À quel prix se chiffre une séparation, autant sur le plan affectif que financier? C'est cette question complexe qui est abordée de front au sein du très aboutit L'économie du couple. Surtout lorsque c'est maman qui a financé l'achat de la demeure et qui paye les factures, pendant que papa a effectué toutes les réparations afin d'améliorer la valeur de revente de la maison.

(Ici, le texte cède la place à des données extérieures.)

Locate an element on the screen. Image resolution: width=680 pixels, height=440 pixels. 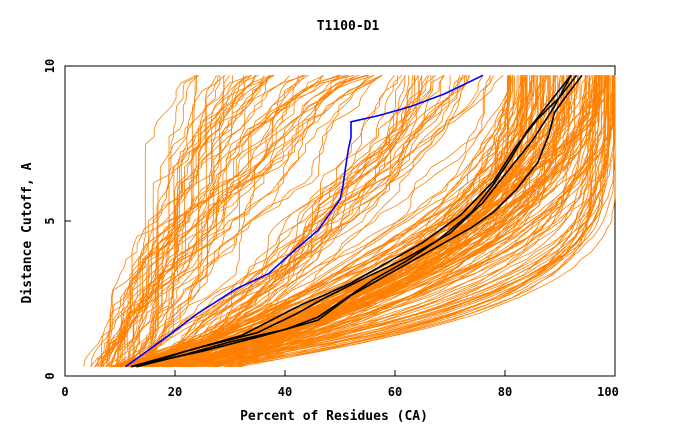
y-tick-label-5: 5 is located at coordinates (50, 220).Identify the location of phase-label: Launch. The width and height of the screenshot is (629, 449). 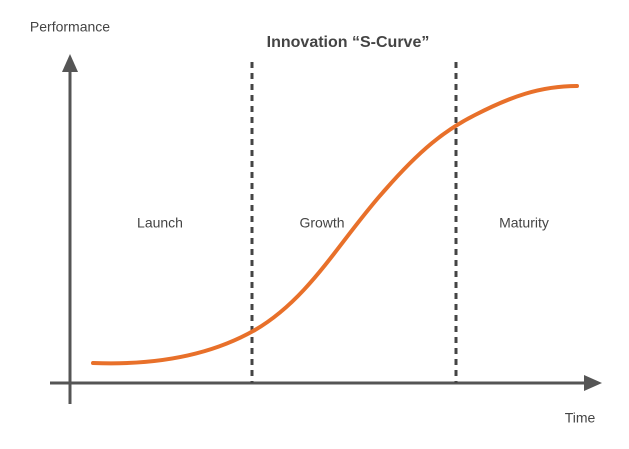
(160, 223).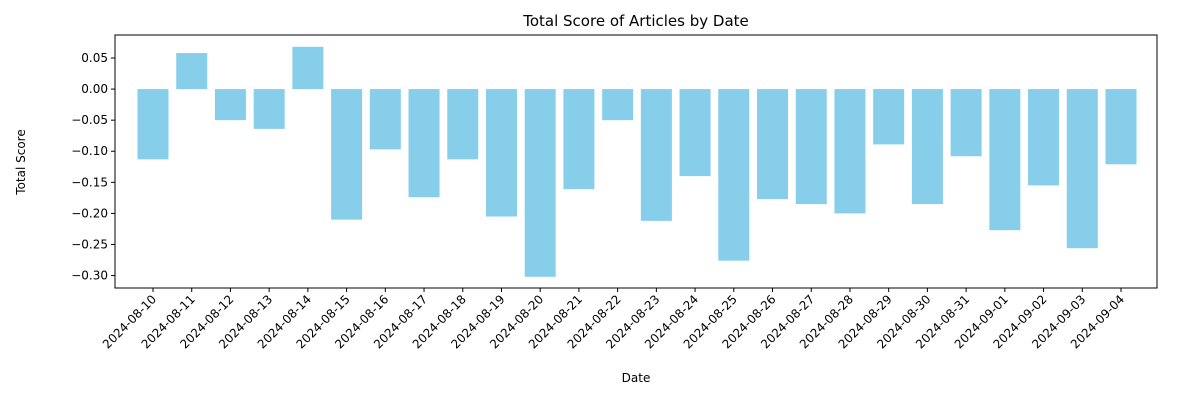 This screenshot has height=400, width=1200. I want to click on y-tick-label: −0.10, so click(90, 151). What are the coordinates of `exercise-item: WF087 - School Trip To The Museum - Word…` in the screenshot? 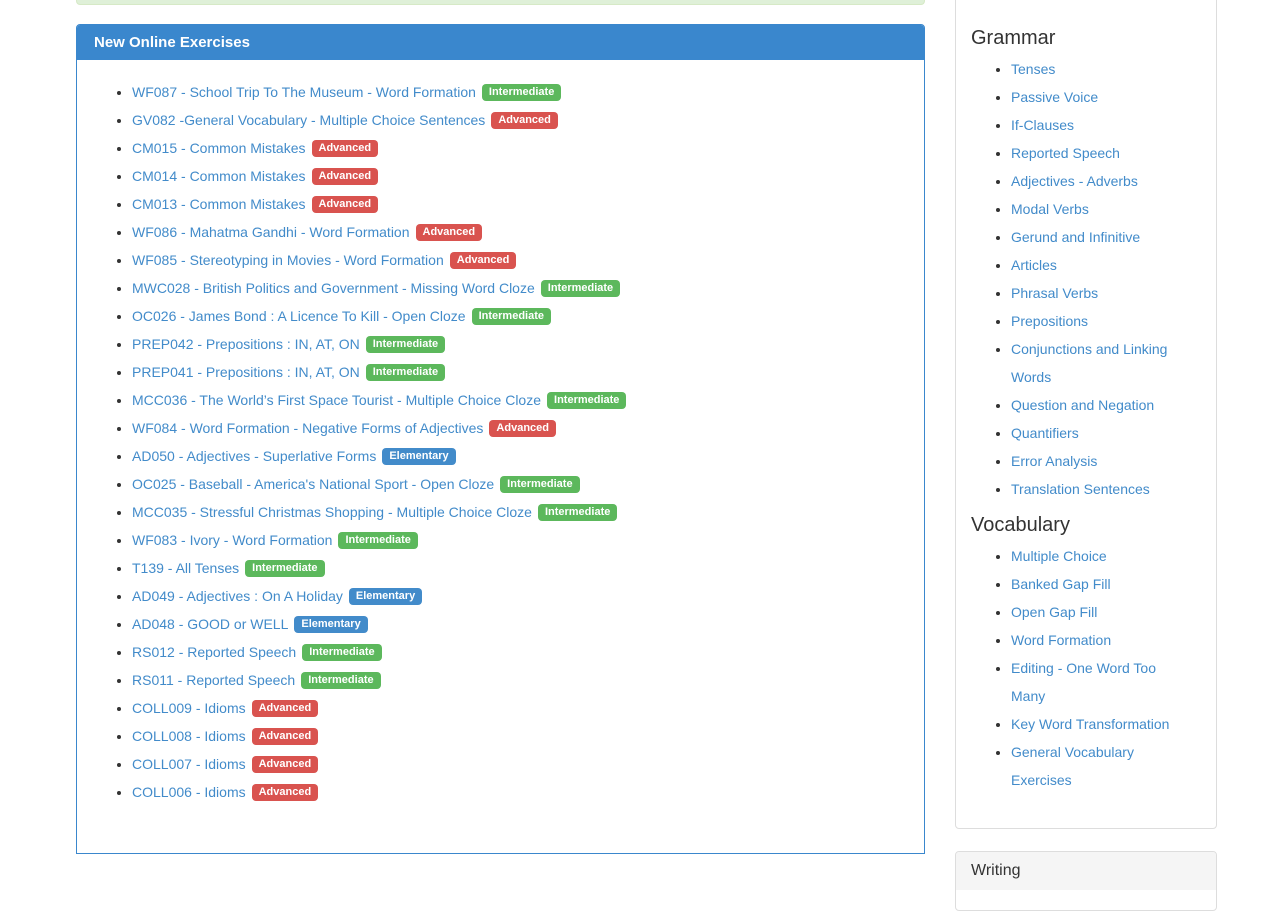 It's located at (520, 92).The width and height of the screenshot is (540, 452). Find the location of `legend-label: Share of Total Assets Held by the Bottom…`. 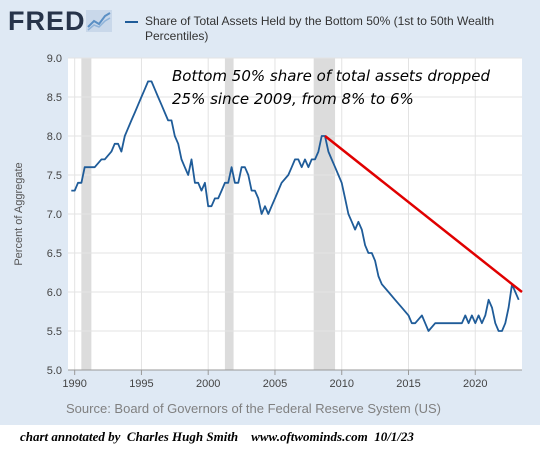

legend-label: Share of Total Assets Held by the Bottom… is located at coordinates (320, 28).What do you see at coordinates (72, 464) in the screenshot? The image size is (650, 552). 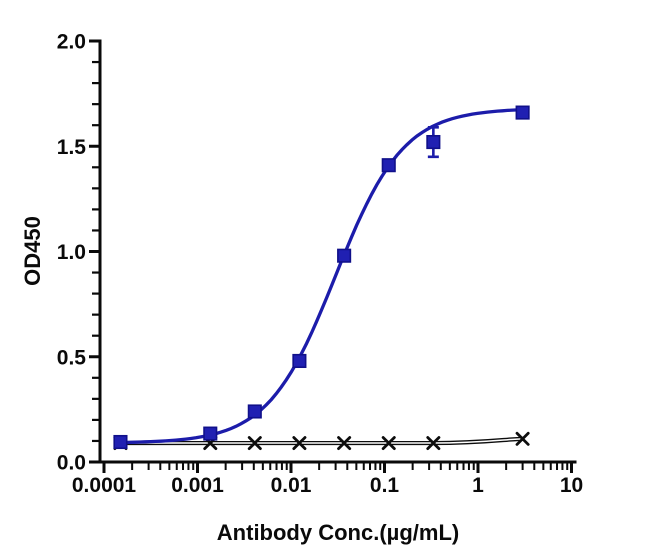 I see `y-tick-label: 0.0` at bounding box center [72, 464].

Les coûts - et les coups psychologiques - sont au coeur du long métrage et on les ressent constamment. Ceux du bonheur et du malheur, de la dette et des sacrifices, des injustices, mais également ceux qui peuvent gangrener des gens de classes sociales différentes. Aucun des deux pôles familiaux n'est blanc ou noir et on prend périodiquement pour le père et pour la mère en comprenant que leur logique est parfois contestable, mais toujours très humaine.
En faisant répéter ses acteurs encore et encore afin de modeler le scénario et la mise en scène à leurs interactions, le cinéaste belge Joachim Lafosse a soutiré d'eux une vérité qui donne froid dans le dos. La justesse de ton est inouïe, tout comme ces dialogues plus vrais que nature. Rappelant parfois les créations d'Asghar Farhadi (surtout Une séparation et Le passé) et de Mike Nichols (principalement Who's Afraid of Virginia Woolf?), la dynamique du récit demeure dans les échanges du quotidien, alors qu'on ne quitte pratiquement jamais la maison. Le tout est enrichi par de longs plans qui laissent triompher le temps, l'ennui pour certains et la vie pour d'autres.
L'ensemble serait bien différent sans l'apport de ses excellents comédiens. Bérénice Bejo excelle dans des rôles sérieux et elle offre une nouvelle composition riche et subtile. Son partenaire de jeu Cédric Kahn est tout aussi magistral. Si on le connaît surtout comme réalisateur, les cinéphiles qui ont déjà vu le travail d'Elie Wajeman (Alyah, Les anarchistes) ou Tirez la langue, mademoiselle d'Axelle Ropert savent qu'il peut être un brillant interprète. Ce duo s'affronte, se séduit, se manipule et se déchire sans aucun filtre, prenant constamment soin des jumelles Jade et Margaux Soentjens qui campent leurs enfants. Une très jolie scène de danse agit d'ailleurs comme un baume afin d'atténuer la tension et les engueulades.
Rompu à un cinéma plus dérangeant avec Nue propriété, Élève libre et À perdre la raison qui demeure son oeuvre la plus puissante, Joachim Lafosse rachète son plus quelconque Les chevaliers blancs avec L'économie du couple en revenant à l'essence de ses obsessions : les relations parfois tordues et toxiques entre des gens qui se font écraser par leur entourage et par la routine de l'existence. Sans nécessairement transcender l'anecdote, le film prend d'assaut l'intime pour ébranler les certitudes. Beaucoup de couples risquent de s'y reconnaître.